In your reply, write out each entry exactly as given.

□ □ □ □ □ □ □

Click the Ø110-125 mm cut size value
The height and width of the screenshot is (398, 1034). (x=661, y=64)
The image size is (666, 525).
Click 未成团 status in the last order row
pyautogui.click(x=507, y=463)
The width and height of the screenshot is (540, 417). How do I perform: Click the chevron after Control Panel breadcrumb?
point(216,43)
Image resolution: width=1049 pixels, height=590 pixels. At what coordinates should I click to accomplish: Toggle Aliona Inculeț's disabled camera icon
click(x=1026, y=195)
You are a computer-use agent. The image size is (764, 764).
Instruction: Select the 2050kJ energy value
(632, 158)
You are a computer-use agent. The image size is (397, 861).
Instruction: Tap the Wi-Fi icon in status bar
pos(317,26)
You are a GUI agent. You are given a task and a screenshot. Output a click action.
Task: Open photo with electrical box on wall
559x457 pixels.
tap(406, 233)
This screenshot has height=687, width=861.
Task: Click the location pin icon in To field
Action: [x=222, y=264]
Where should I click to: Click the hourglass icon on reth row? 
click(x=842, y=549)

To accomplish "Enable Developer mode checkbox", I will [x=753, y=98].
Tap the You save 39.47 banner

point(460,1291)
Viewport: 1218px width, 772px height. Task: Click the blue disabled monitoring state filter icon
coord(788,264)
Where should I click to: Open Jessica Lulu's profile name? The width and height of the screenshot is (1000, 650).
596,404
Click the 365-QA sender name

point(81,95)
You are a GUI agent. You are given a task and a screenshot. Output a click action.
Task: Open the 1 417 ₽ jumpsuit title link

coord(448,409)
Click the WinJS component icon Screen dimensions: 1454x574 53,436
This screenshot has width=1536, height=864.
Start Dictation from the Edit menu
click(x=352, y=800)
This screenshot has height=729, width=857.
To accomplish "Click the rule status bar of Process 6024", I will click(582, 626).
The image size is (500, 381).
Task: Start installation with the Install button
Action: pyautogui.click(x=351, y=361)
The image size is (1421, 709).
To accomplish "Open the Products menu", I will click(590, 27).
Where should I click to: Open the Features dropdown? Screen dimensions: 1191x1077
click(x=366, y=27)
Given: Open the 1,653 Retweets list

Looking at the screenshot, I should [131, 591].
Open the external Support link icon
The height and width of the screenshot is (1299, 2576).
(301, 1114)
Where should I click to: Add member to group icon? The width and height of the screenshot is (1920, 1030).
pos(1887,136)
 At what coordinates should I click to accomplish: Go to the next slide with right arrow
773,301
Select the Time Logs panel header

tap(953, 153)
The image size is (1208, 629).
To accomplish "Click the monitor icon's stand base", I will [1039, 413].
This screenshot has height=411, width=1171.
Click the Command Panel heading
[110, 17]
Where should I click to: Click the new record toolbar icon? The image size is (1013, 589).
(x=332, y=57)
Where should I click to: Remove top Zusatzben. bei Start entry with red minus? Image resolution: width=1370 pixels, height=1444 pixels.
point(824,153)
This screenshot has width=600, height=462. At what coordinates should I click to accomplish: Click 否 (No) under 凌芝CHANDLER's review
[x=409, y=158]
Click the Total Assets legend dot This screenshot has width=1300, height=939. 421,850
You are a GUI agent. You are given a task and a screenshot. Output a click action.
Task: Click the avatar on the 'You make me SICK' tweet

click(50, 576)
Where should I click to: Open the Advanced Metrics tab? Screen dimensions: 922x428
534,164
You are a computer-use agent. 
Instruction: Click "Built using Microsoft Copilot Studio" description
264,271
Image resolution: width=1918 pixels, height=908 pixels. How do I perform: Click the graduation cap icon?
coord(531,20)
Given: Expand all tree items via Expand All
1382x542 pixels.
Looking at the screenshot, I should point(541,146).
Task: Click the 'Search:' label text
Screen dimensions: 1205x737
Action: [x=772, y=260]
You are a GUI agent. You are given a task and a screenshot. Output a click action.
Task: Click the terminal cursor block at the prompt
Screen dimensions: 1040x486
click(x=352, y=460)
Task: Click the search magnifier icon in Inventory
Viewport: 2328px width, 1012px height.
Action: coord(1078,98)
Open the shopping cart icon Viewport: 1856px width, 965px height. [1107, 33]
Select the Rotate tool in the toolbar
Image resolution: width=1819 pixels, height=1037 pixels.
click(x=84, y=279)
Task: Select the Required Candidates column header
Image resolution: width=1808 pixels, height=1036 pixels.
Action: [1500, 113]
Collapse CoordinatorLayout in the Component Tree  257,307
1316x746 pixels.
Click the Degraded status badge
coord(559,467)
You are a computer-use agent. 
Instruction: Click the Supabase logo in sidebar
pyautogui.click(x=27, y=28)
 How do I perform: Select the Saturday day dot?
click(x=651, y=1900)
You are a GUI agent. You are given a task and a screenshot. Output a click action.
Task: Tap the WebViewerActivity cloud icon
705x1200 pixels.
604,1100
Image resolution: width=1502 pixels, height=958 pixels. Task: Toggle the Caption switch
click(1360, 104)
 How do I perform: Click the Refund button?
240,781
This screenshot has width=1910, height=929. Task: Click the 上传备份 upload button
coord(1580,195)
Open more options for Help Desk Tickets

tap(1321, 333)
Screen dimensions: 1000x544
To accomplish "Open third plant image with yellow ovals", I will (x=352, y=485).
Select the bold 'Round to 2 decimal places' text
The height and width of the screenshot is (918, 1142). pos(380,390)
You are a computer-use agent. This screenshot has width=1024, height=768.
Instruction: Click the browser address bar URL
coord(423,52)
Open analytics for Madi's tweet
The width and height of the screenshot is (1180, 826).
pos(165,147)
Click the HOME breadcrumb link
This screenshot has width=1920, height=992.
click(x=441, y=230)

□ □ □ □ □ □ □

Solution for this exercise:
Click the Ø110-125 mm cut size value
The height and width of the screenshot is (398, 1034). (x=661, y=64)
The image size is (666, 525).
Click 未成团 status in the last order row
pyautogui.click(x=507, y=463)
The width and height of the screenshot is (540, 417). How do I perform: Click the chevron after Control Panel breadcrumb?
point(216,43)
Image resolution: width=1049 pixels, height=590 pixels. At what coordinates should I click to accomplish: Toggle Aliona Inculeț's disabled camera icon
click(x=1026, y=195)
You are a computer-use agent. The image size is (764, 764).
Instruction: Select the 2050kJ energy value
(632, 158)
You are a computer-use agent. The image size is (397, 861).
Instruction: Tap the Wi-Fi icon in status bar
pos(317,26)
You are a GUI agent. You are given a task and a screenshot. Output a click action.
Task: Open photo with electrical box on wall
559x457 pixels.
tap(406, 233)
This screenshot has height=687, width=861.
Task: Click the location pin icon in To field
Action: [x=222, y=264]
Where should I click to: Click the hourglass icon on reth row? 
click(x=842, y=549)

To accomplish "Enable Developer mode checkbox", I will [x=753, y=98].
Tap the You save 39.47 banner

point(460,1291)
Viewport: 1218px width, 772px height. Task: Click the blue disabled monitoring state filter icon
coord(788,264)
Where should I click to: Open Jessica Lulu's profile name? The width and height of the screenshot is (1000, 650).
596,404
Click the 365-QA sender name

point(81,95)
You are a GUI agent. You are given a task and a screenshot. Output a click action.
Task: Open the 1 417 ₽ jumpsuit title link

coord(448,409)
Click the WinJS component icon Screen dimensions: 1454x574 53,436
This screenshot has width=1536, height=864.
Start Dictation from the Edit menu
click(x=352, y=800)
This screenshot has height=729, width=857.
To accomplish "Click the rule status bar of Process 6024", I will click(582, 626).
The image size is (500, 381).
Task: Start installation with the Install button
Action: pyautogui.click(x=351, y=361)
The image size is (1421, 709).
To accomplish "Open the Products menu", I will click(590, 27).
Where should I click to: Open the Features dropdown? Screen dimensions: 1191x1077
click(x=366, y=27)
Given: Open the 1,653 Retweets list

Looking at the screenshot, I should [131, 591].
Open the external Support link icon
The height and width of the screenshot is (1299, 2576).
(301, 1114)
Where should I click to: Add member to group icon? The width and height of the screenshot is (1920, 1030).
pos(1887,136)
 At what coordinates should I click to accomplish: Go to the next slide with right arrow
773,301
Select the Time Logs panel header

tap(953, 153)
The image size is (1208, 629).
To accomplish "Click the monitor icon's stand base", I will [1039, 413].
This screenshot has height=411, width=1171.
Click the Command Panel heading
[110, 17]
Where should I click to: Click the new record toolbar icon? The image size is (1013, 589).
(x=332, y=57)
Where should I click to: Remove top Zusatzben. bei Start entry with red minus? Image resolution: width=1370 pixels, height=1444 pixels.
point(824,153)
This screenshot has width=600, height=462. At what coordinates should I click to accomplish: Click 否 (No) under 凌芝CHANDLER's review
[x=409, y=158]
Click the Total Assets legend dot This screenshot has width=1300, height=939. 421,850
You are a GUI agent. You are given a task and a screenshot. Output a click action.
Task: Click the avatar on the 'You make me SICK' tweet

click(50, 576)
Where should I click to: Open the Advanced Metrics tab? Screen dimensions: 922x428
534,164
You are a computer-use agent. 
Instruction: Click "Built using Microsoft Copilot Studio" description
264,271
Image resolution: width=1918 pixels, height=908 pixels. How do I perform: Click the graduation cap icon?
coord(531,20)
Given: Expand all tree items via Expand All
1382x542 pixels.
Looking at the screenshot, I should point(541,146).
Task: Click the 'Search:' label text
Screen dimensions: 1205x737
Action: [x=772, y=260]
You are a GUI agent. You are given a task and a screenshot. Output a click action.
Task: Click the terminal cursor block at the prompt
Screen dimensions: 1040x486
click(x=352, y=460)
Task: Click the search magnifier icon in Inventory
Viewport: 2328px width, 1012px height.
Action: coord(1078,98)
Open the shopping cart icon Viewport: 1856px width, 965px height. [1107, 33]
Select the Rotate tool in the toolbar
Image resolution: width=1819 pixels, height=1037 pixels.
click(x=84, y=279)
Task: Select the Required Candidates column header
Image resolution: width=1808 pixels, height=1036 pixels.
Action: [1500, 113]
Collapse CoordinatorLayout in the Component Tree  257,307
1316x746 pixels.
Click the Degraded status badge
coord(559,467)
You are a computer-use agent. 
Instruction: Click the Supabase logo in sidebar
pyautogui.click(x=27, y=28)
 How do I perform: Select the Saturday day dot?
click(x=651, y=1900)
You are a GUI agent. You are given a task and a screenshot. Output a click action.
Task: Tap the WebViewerActivity cloud icon
705x1200 pixels.
604,1100
Image resolution: width=1502 pixels, height=958 pixels. Task: Toggle the Caption switch
click(1360, 104)
 How do I perform: Click the Refund button?
240,781
This screenshot has width=1910, height=929. Task: Click the 上传备份 upload button
coord(1580,195)
Open more options for Help Desk Tickets

tap(1321, 333)
Screen dimensions: 1000x544
To accomplish "Open third plant image with yellow ovals", I will (x=352, y=485).
Select the bold 'Round to 2 decimal places' text
The height and width of the screenshot is (918, 1142). pos(380,390)
You are a computer-use agent. This screenshot has width=1024, height=768.
Instruction: Click the browser address bar URL
coord(423,52)
Open analytics for Madi's tweet
The width and height of the screenshot is (1180, 826).
pos(165,147)
Click the HOME breadcrumb link
This screenshot has width=1920, height=992.
click(x=441, y=230)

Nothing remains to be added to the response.